◆ DATA FOR THE TASK ◆
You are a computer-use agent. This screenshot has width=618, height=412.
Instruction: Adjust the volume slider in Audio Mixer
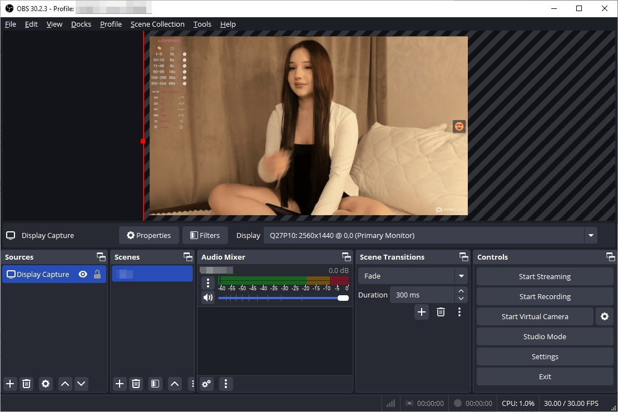[x=342, y=297]
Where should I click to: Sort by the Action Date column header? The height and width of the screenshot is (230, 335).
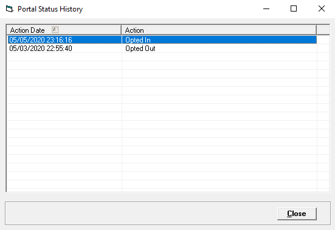(64, 30)
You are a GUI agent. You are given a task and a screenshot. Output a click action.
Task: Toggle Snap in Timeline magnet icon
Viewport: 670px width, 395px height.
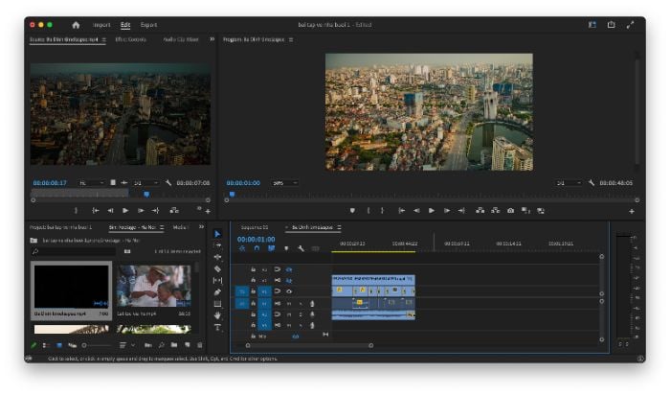tap(257, 248)
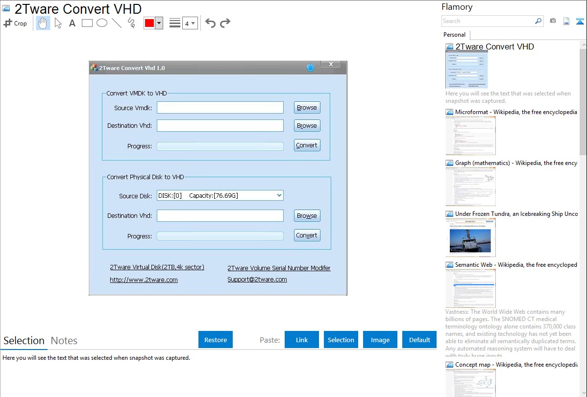The image size is (587, 397).
Task: Pick the rectangle shape tool
Action: pyautogui.click(x=87, y=23)
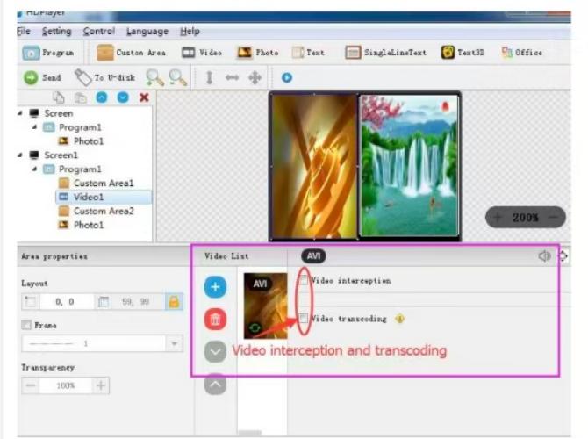Increase transparency with the plus button
The width and height of the screenshot is (588, 439).
(x=101, y=385)
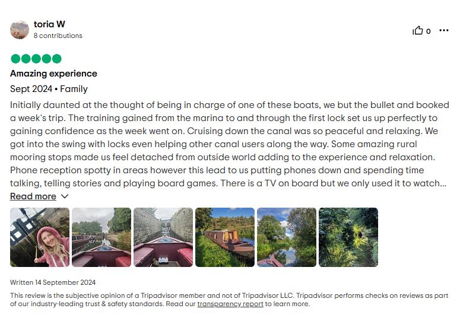Open the three-dot more options menu
Screen dimensions: 460x318
click(x=444, y=30)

◆ EXERCISE ◆
Give again, unchanged, only the lines from the line containing "Task: Toggle Snap in Timeline magnet icon" to the last line of the records above. Pictures do not belong in the copy.

◆ EXERCISE SOLUTION ◆
Task: Toggle Snap in Timeline magnet icon
Viewport: 670px width, 395px height.
tap(257, 248)
The image size is (587, 397).
Task: Pick the rectangle shape tool
Action: pyautogui.click(x=87, y=23)
Increase transparency with the plus button
The width and height of the screenshot is (588, 439).
(x=101, y=385)
Open the three-dot more options menu
Screen dimensions: 460x318
click(x=444, y=30)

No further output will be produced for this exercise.